This week on the New Canon, we hear new recordings from composers Kenji Bunch and Valgeir Sigurdsson, along with cellist Mariel Roberts.
Oregon-born composer Kenji Bunch is no stranger to these airwaves, but his music constantly takes the listener by surprise for its depth of vision and melody (unsurprisingly, the work that inspired him to become a composer was Shostakovich’s prismatic and vehement Symphony No. 5). On "Boiling Point," an all-Bunch disc recorded by the Alias Chamber Ensemble, we get some key Kenji works that highlight his ability to paint aural portraits of things both tangible and theoretical. Drift is an “eventual lullaby” that meditates on loss, spurred by the affliction that many composers and creatives face of losing an idea because they don’t have the time to write it down (or it comes just as they are falling asleep).
Conversely, 26.2 captures the sights and sounds that Bunch and his wife encountered while running the New York marathon, from dawn on the Verrazano to the Hasidic neighborhoods of Brooklyn to the runner’s wall to the glorious finish line. They are sonic Van Goghs, bursting with color and brushstrokes that draw the listener in.
Composer Andy Akiho’s work Three Shades, Foreshadows, was itself inspired by artwork in the form of Rodin’s sculpture The Three Shades. As Akiho explains, he wanted to create a similar effect in his music to that of Rodin’s sculpture, which offers multiple-yet-simultaneous perspectives on a single image. In the composer’s words, the work blurs “any distinction between the live performer and the three digital playback parts.” This comes off of cellist Mariel Roberts’s Nonextraneous Sounds, our current album of the week, which shows a cellist with a clearly defined, artfully crafted vision and voice that plays on perception and style without sacrificing substance.

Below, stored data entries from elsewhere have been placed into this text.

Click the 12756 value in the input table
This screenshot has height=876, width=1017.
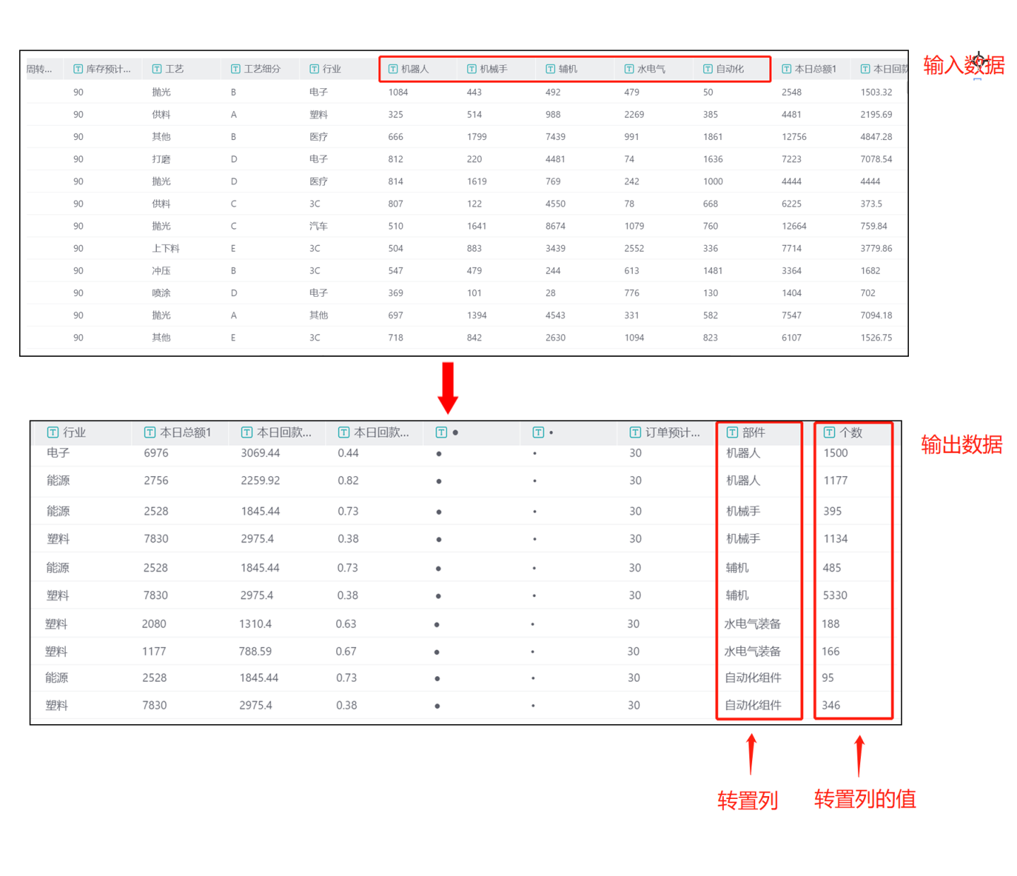(x=794, y=137)
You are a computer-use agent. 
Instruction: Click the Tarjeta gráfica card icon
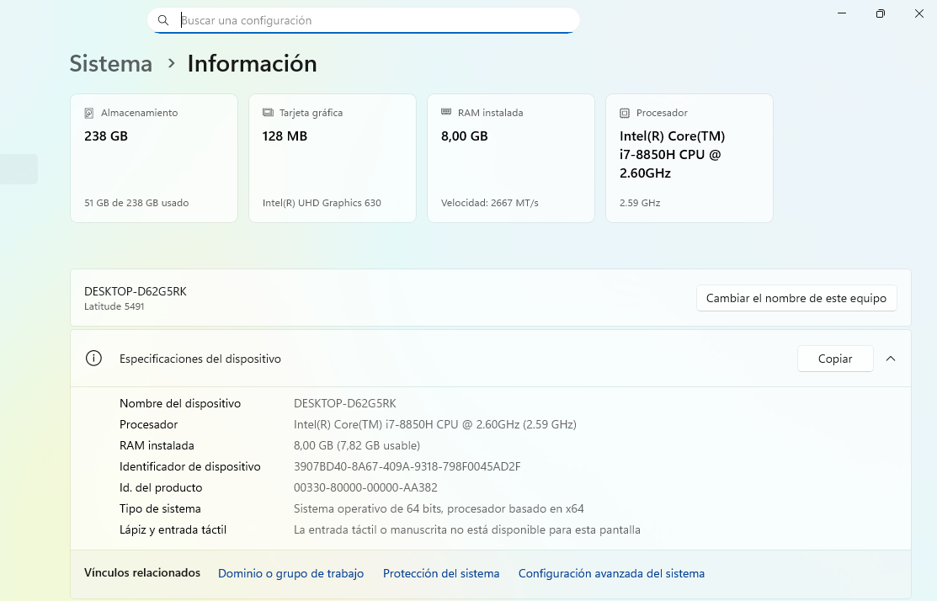pos(267,112)
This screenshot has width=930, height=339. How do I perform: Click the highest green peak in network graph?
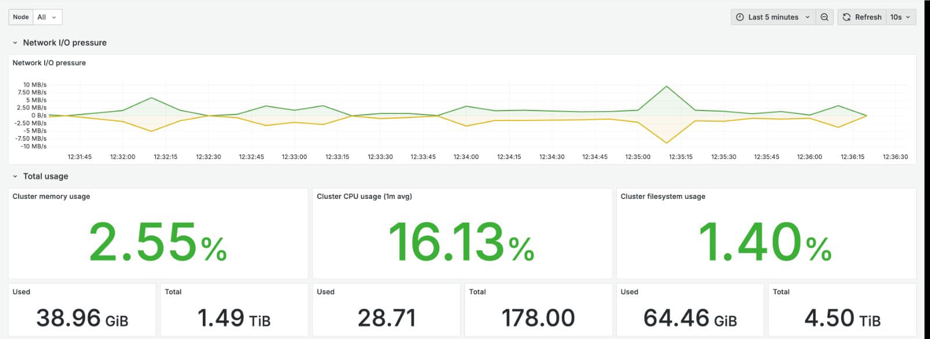667,87
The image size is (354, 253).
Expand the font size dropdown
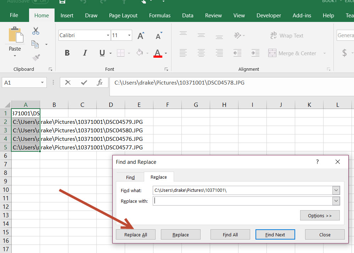[129, 35]
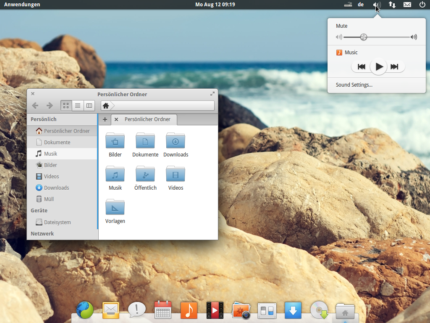Viewport: 430px width, 323px height.
Task: Switch file manager to column view
Action: pyautogui.click(x=89, y=106)
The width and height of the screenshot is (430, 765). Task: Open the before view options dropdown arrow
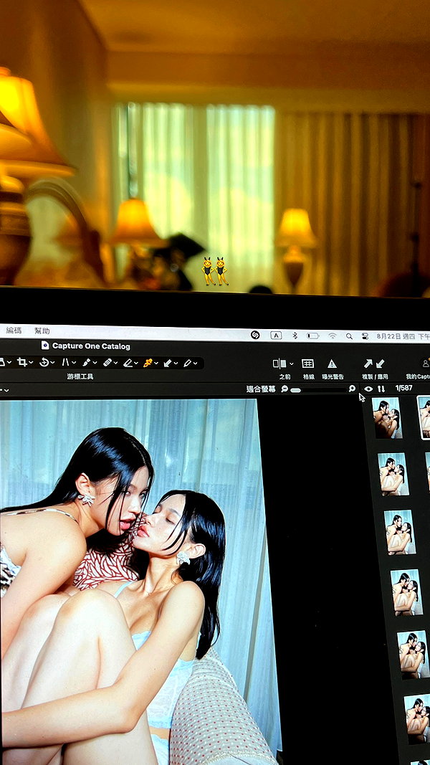click(x=292, y=364)
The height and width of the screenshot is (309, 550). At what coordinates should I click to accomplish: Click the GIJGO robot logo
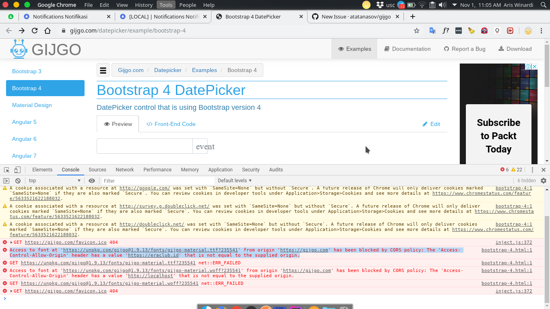pyautogui.click(x=19, y=49)
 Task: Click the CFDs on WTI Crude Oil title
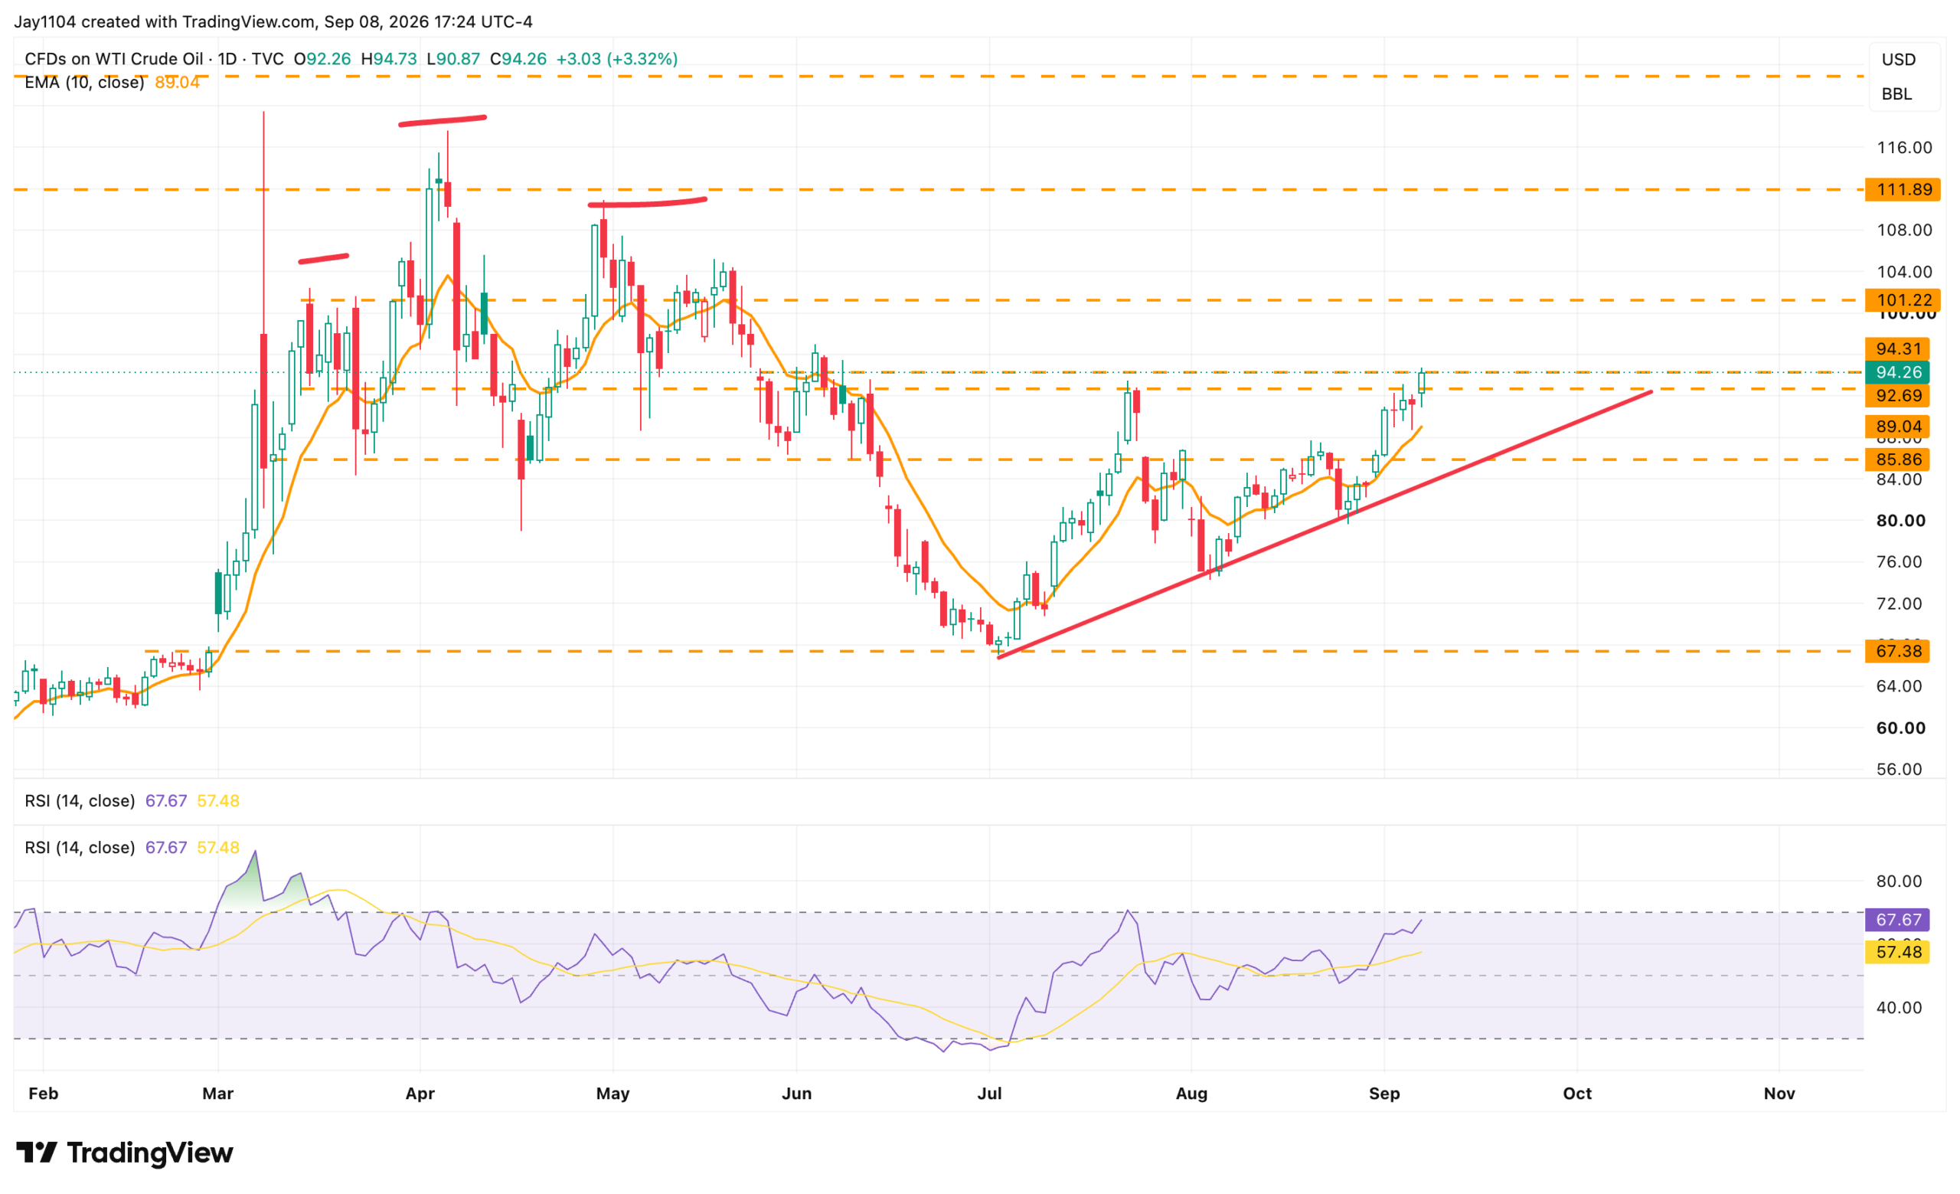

Decidedly more free form is Valgeir Sigurdsson’s Architecture of Loss, originally written to accompany a ballet of the same title by Stephen Petronio. Performed in varied capacities by Sigurdsson and his Bedroom Community mates in Nico Muhly, Shazad Ismaily and Q2 Music’s own Nadia Sirota, the whole of the album rises like water, with tidal ebbs and flows, the occasional gripping wave and a constant flow. It engages the listener in their own sort of dance, with the ear bending to hear the quieter moments and reeling from points of unabashed lyricism.